REQUIREMENT A: Return the part of the author feature below that runs from "The Scoop: Ten" up to and including "write him off.", copied word for word.

EXCERPT TO READ:
>> BEGIN

Yona Zeldis McDonough's 5 Firsts and Lasts

Yona Zeldis McDonough Two of a KindOur guest today: Yona Zeldis McDonough Why we love her: Her writing hits the right note!

Her latest: Two of A Kind

The Scoop: Ten years after losing her husband, Christina Connelly has worked through the pain, focusing on raising her teenage daughter and managing her small decorating business. But her romantic life has never recovered. Still, it’s irksome to be set up with arrogant, if handsome, doctor Andy Stern at her friend’s wedding. If he wasn’t also a potential client, needing his Upper East Side apartment redesigned, she would write him off.

This is never going to work, Andy thinks. Still grieving his wife and struggling with a troubled son, he’s not looking for a woman, and certainly not someone as frosty and reserved as Christina. Their relationship will be strictly business. Yet to everyone’s surprise—including their own—these two find themselves falling in love.

But if reconciling with their pasts is difficult, blending their lives and children to create a new family is nearly impossible. They’ve been given a second chance…but can they overcome all the obstacles in the way of happily ever after?

Our thoughts: Perfect for your Fall reading list!

>> END

REQUIREMENT B: Rewrite the listing below as a Markdown table with the columns Row and Line, from the line with "Task: Click the hotel main photo" up to and including the line with "This screenshot has height=371, width=397.". Number each row, skip blank lines, and leave out the pictures.

Entries on where items appear:
>> BEGIN

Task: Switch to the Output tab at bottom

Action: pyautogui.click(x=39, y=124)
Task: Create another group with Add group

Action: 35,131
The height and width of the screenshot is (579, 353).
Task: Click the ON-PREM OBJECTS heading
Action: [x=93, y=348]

>> END
>> BEGIN

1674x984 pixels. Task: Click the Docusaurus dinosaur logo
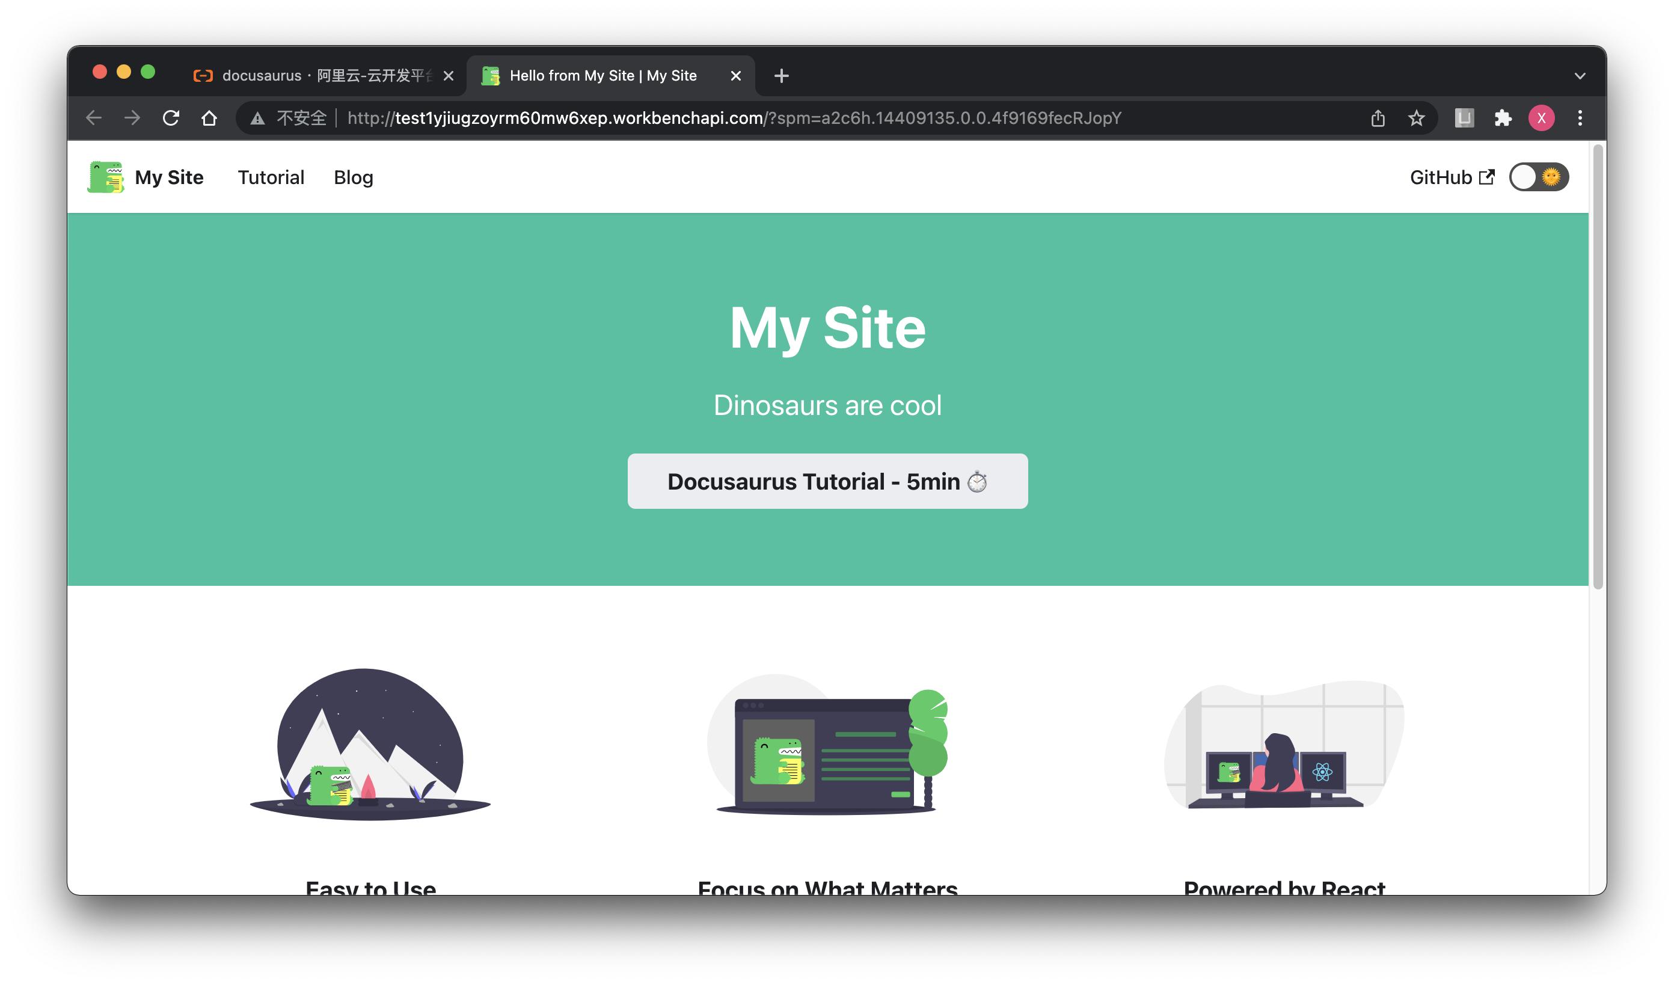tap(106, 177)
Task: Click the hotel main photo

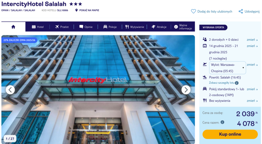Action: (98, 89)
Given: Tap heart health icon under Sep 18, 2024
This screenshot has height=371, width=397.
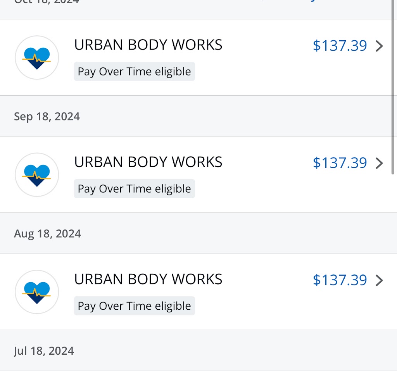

>> END

FULL OUTPUT A:
The Scoop: Ten years after losing her husband, Christina Connelly has worked through the pain, focusing on raising her teenage daughter and managing her small decorating business. But her romantic life has never recovered. Still, it’s irksome to be set up with arrogant, if handsome, doctor Andy Stern at her friend’s wedding. If he wasn’t also a potential client, needing his Upper East Side apartment redesigned, she would write him off.

FULL OUTPUT B:
| Row | Line |
|---|---|
| 1 | Task: Click the hotel main photo |
| 2 | Action: (98, 89) |
| 3 | Given: Tap heart health icon under Sep 18, 2024 |
| 4 | This screenshot has height=371, width=397. |